**Texto de estudio:**
►

Desde que arrancó el Mundial 2026, uno de los temas más discutidos no es un gol ni una expulsión: es una pausa. Cada vez que el árbitro detiene el encuentro a la mitad de cada tiempo para el cooling break, como se denomina a la pausa de hidratación obligatoria, las tribunas responden con silbidos y confusión.
La medida fue implementada por la FIFA (Federación Internacional de Fútbol Asociación) para proteger a los futbolistas del calor del verano norteamericano. El torneo se disputa en junio y julio en estadios de Estados Unidos, México y Canadá, donde las temperaturas pueden ser extremas. La lógica es directa: tres minutos de hidratación por tiempo para evitar golpes de calor y mantener el rendimiento físico de los jugadores durante los 90 minutos.
El problema, para muchos hinchas, es que estas pausas son obligatorias sin excepción. No importa si llueve, si las temperaturas son moderadas, o si el partido se juega en un estadio cerrado con aire acondicionado: el árbitro detiene el juego igual. Eso ha generado una ola de críticas en redes sociales y en los propios estadios, donde los aficionados han respondido con pifias al momento de la interrupción.
El rechazo tiene raíces culturales claras. El fútbol es, entre los deportes más populares del mundo, el que menos pausas tiene por diseño. Un partido son 90 minutos con interrupciones acotadas por faltas, goles y, desde hace algunos años, revisiones del VAR (Video Assistant Referee, el sistema de videoarbitraje). Agregarle descansos fijos cada 45 minutos lo acerca, en la percepción de muchos, al fútbol americano o al básquetbol, deportes donde las pausas frecuentes son parte de su identidad.
Las críticas no vienen solo desde las tribunas. Mauricio Pochettino, el técnico argentino que dirige a la selección de Estados Unidos en este torneo, expresó sus reservas sobre la medida y señaló que solo la considera justificada cuando las condiciones climáticas lo exigen de verdad.
La FIFA estandarizó los cooling breaks para esta edición del Mundial tras aplicarlos de forma más flexible en torneos anteriores. La organización no ha dado señales de revisar la medida para los partidos que restan, incluidos los de la fase eliminatoria.

◄

**Líneas proporcionadas:**
►

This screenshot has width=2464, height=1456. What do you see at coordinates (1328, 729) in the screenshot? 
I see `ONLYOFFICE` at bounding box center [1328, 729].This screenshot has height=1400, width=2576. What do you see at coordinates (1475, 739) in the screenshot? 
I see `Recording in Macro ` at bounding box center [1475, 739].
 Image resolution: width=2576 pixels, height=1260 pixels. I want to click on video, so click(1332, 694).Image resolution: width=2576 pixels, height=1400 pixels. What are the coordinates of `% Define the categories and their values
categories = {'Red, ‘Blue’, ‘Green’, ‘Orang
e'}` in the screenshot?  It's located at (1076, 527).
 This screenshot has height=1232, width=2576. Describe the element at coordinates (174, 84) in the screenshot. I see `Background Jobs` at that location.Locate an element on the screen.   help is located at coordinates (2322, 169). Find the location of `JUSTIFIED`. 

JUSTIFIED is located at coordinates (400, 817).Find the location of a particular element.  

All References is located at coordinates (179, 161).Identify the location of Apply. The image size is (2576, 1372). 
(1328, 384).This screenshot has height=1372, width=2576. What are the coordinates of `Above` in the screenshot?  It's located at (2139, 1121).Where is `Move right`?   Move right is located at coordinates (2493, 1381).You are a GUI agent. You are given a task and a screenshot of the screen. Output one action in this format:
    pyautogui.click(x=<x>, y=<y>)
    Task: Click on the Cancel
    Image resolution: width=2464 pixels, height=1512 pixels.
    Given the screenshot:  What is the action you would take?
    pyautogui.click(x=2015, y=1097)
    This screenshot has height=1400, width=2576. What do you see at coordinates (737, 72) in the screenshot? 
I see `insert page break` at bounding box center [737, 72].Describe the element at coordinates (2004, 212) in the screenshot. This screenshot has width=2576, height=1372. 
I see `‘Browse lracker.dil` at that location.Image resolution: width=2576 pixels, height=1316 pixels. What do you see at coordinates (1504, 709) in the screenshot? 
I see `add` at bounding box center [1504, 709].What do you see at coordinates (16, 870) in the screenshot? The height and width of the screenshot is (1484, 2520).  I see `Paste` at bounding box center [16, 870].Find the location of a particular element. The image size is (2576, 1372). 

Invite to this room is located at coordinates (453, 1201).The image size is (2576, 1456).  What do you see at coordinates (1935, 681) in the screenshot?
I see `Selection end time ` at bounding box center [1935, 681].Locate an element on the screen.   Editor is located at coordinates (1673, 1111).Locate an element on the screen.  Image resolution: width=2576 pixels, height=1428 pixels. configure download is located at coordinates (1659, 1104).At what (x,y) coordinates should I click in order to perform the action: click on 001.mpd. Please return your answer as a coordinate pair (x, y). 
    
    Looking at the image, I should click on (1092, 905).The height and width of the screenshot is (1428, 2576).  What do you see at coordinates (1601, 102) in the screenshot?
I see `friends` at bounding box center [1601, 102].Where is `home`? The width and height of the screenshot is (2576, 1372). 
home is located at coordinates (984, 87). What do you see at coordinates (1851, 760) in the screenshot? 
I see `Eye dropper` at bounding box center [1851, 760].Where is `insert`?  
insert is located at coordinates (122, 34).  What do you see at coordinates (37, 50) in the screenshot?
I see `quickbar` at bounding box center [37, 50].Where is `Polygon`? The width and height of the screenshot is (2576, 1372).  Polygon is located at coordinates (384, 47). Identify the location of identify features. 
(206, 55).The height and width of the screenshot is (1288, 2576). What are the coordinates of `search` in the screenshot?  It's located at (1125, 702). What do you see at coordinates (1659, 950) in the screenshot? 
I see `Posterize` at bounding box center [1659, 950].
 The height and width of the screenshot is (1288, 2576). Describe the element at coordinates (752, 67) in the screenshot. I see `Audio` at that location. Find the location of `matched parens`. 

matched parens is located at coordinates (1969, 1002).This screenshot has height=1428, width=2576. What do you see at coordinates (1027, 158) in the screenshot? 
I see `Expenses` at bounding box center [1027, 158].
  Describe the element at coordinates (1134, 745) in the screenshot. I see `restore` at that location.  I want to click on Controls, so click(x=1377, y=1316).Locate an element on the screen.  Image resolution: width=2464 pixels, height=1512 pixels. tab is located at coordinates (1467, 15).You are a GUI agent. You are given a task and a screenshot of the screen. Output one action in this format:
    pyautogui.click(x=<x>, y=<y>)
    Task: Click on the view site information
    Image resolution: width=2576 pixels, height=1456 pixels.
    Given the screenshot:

◄

**Detalles del problema:** Según el texto sobre las pausas de hidratación del Mundial 2026, ¿cuántos minutos de hidratación se conceden en cada tiempo? Estas líneas proceden de otra fuente.

**Respuesta al ejercicio:** Tres minutos por tiempo.